Born and raised in Zimbabwe, Thabo Chinake (who calls himself KTheChosen) came to Calgary in 2015 as an international student.
Chinake, named a Top 20 Compelling Calgarian by the Calgary Herald in 2022, has been a key player in creating the LYFE (Lost Yesterday, Found Eternity) Project which brings together newcomer Calgary musicians and honours the lived layers of their music. The project has over 10 rappers and singers, including 2023 YYC Music Awards People’s Choice nominee Tea Fannie and many instrumentalists such as saxophonist and DJ Slim Tyme. The first single, Nigerian-born Jey Oh’s Eternal Memory, a lovely, layered R&B song that’s a perfect summer soundtrack, hit the pavement July 7. Something Different, a song by K-Riz x The Blue that marries rap with a flowing sense of musicality, was released in early September
The entire LYFE album will be released Nov. 17, 2023
The project emerged from the seeds of a casual conversation between Chinake and executive director of the Immigrant Council for Arts Innovation, Toyin Oladele, just before the pandemic when the two noticed a trend. “We go to all these events, you know, Ethnik Festival, other festivals, and it’s the same performers every time, and the music might be from a Black artist but it doesn’t really represent the culture where they are from,” Chinake says.
There were ongoing conversations, but as with everything else, the pandemic slowed action down. Chinake’s vision was to invite newcomers to lend their musical talents to enhance the bigger picture. Over time, the LYFE Project emerged.
“In terms of trying to formalize it, we would have video calls and just try to formalize … what would this project look like, who would be on the project, what’s the best way to do it … I think collaborative projects are great because you’ve got so many voices involved, but there need to be clear objectives and clear leaders, right, because otherwise they kind of expand horizontally but don’t actually move forward.”
Chinake, aware of a diaspora of people from Africa and the Caribbean, wanted to capture some of their experiences. “So, we talked about what’s the perfect team, and that was around the time that (3rd Verse Record’s Nii Ayi) and I started talking. He was coming into the industry from the managerial and studio manager perspective. It’s funny because I’d spoken to Toyin about Nii, ‘Oh, he’s creating a studio that might be an ideal location to record.’
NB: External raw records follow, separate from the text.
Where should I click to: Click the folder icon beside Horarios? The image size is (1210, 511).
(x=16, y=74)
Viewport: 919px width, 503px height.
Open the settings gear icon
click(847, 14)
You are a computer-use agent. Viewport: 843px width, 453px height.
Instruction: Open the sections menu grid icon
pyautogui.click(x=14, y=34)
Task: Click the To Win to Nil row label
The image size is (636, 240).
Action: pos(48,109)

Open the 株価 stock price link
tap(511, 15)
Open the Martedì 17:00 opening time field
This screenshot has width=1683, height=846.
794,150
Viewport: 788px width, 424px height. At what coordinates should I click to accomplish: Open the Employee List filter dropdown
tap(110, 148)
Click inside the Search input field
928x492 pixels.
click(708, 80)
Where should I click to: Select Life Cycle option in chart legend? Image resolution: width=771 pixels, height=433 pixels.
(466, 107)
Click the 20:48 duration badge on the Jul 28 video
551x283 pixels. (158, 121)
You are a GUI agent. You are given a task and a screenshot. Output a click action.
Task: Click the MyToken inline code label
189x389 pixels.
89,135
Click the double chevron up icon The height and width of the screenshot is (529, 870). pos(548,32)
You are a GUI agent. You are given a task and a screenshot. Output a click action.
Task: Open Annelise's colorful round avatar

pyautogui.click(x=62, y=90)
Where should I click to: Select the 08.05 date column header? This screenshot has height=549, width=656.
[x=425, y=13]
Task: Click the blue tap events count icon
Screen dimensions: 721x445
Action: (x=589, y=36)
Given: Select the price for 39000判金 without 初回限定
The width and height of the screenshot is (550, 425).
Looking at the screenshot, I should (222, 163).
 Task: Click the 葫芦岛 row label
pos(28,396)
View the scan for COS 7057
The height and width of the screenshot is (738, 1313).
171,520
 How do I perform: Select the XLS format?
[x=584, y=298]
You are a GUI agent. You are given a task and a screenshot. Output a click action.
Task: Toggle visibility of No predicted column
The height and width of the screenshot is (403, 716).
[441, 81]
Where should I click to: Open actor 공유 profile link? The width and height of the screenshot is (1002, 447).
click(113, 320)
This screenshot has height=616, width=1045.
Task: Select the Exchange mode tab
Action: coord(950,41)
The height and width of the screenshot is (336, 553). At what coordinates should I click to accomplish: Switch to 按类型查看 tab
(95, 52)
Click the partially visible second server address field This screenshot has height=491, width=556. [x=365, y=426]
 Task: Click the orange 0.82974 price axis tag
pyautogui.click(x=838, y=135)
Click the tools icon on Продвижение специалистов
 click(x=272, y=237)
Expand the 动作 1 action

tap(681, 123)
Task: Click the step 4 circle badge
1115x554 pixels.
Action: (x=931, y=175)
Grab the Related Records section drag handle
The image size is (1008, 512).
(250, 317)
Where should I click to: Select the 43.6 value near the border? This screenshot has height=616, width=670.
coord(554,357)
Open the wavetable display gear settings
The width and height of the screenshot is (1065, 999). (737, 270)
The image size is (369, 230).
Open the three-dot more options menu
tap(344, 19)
“As we started talking about his goals and things he wanted to do it was like, you know what, I think we’re all talking about the same things from different perspectives. That would have been earlier this year, early March.”
Ayi adds, “September or October me and (3rd Verse producer and engineer) Chef Beatz and a couple of producers started talking about doing a collaborative project for the city. And seeing as I ran 3rd Verse Records, the music studio here, when you work with some artists you don’t have much control over release dates … So, when we first started the studio, you felt like there’s an element that’s outside of your control if you want to market or have people hear your sounds. So, I think I need to do a project that represents the city that brings people together, that could be a label project.” Ayi and Chef Beatz had already put out a “beat pack” featuring R&B, hip-hop, Afrobeats and “house techno type vibes.”